# Work required
Would you please return every line from the listing that contains the word "Given"?

# Data records
Segment Open

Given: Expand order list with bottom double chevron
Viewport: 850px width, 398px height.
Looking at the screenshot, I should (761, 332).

Segment Closed
Segment Open

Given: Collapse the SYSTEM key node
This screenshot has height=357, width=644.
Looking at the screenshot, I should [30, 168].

Segment Closed

# Answer to this exercise
Given: Expand order list with bottom double chevron
Given: Collapse the SYSTEM key node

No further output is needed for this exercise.